From there, we moved on to other content areas, such as poetry, history, and social studies. For social studies, at the beginning of each unit we would look at images in the curriculum through what we called a “VTS lens” to help us build our arguments.

We would pick a pivotal image—either from the book or connected to the book—that we would use to open the conversation as a discussion starter. This gave us a space where students could pull from their background knowledge in order to explain how they were interpreting the image. It provided a great opening conversation where they could start to develop their arguments and I could assess what their background knowledge about the subject was and then we could move forward into our unit and the main question that would guide our unit investigation.

For history and social studies discussions, I also added one, more specific question. I would let the students know that for these images, we have to think about more than just the perspective of the artist, we have to think like a historian. Based on work I had done with Mills Teacher College Inquiry Project, I added a fourth question: “What might a historian ask about this image?” or else I would say, “If we put on our history hats, what questions might we have?
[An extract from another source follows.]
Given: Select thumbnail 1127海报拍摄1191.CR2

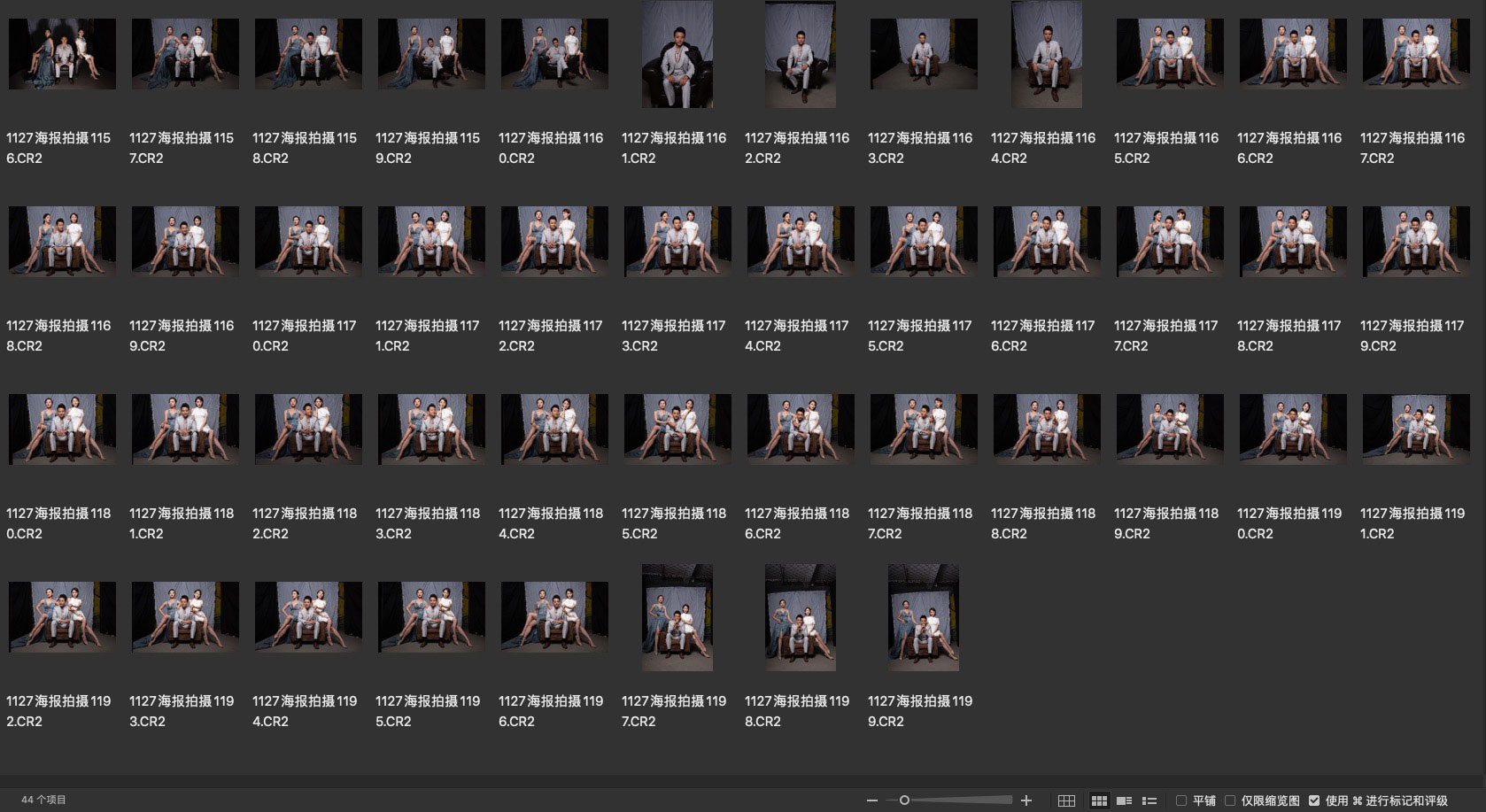Looking at the screenshot, I should click(x=1416, y=429).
Over time, their critical thinking skills deepened and their writing fluency increased dramatically; they were able to get much more down on the paper. One of the aspects of VTS that was critical to my discovery of how to use it to teach argument writing is the second question. When you ask a student, What do you see that makes you say that? it brings the criteria for their reasoning to the forefront. If you look at the image and you see a bird sanctuary, but I see a zoo, when I ask What do you see that makes you say that? you have to bring up your personal experiences, the things that you’ve done that make you interpret the image in that way. If I say the image is something else, then I have bring my personal experiences that are making me interpret it in a different way.

One of the hardest things to do as a teacher is to help students present their reasoning. All too often, if you ask a student “Why do you think that?” they will say, “Because it is!” Part of the importance of VTS is what I call “moving beyond because”—to get students to supply something logical on the other side of that “because.” If you look at a picture and see a bird, but I see an airplane, then I need to explain, “I think it is an airplane, because of this reason.” The second question, What do you see that makes you say that? trains them to provide that evidence. It also provided us with a smooth transition into thinking about counter-claims, i.e. “It’s not a bird because of this reason.”

Over time, I saw significant gains in students’ literacy scores, but more importantly in their confidence as critical readers and capable writers. Of course, I cannot point to one specific factor, because there are many different things that have an influence on a school, but the long-term effects of students’ ability to engage in academic discussion, their understanding that people have a perspective, and that there is more than one valid perspective on any given subject greatly contributed to their academic achievement. Using VTS as a school community was one of the contributors to getting New Highland Academy out of “program improvement” as defined under No Child Left Behind. We were one of the few schools in Alameda County to achieve that; they even wrote about it in the newspaper.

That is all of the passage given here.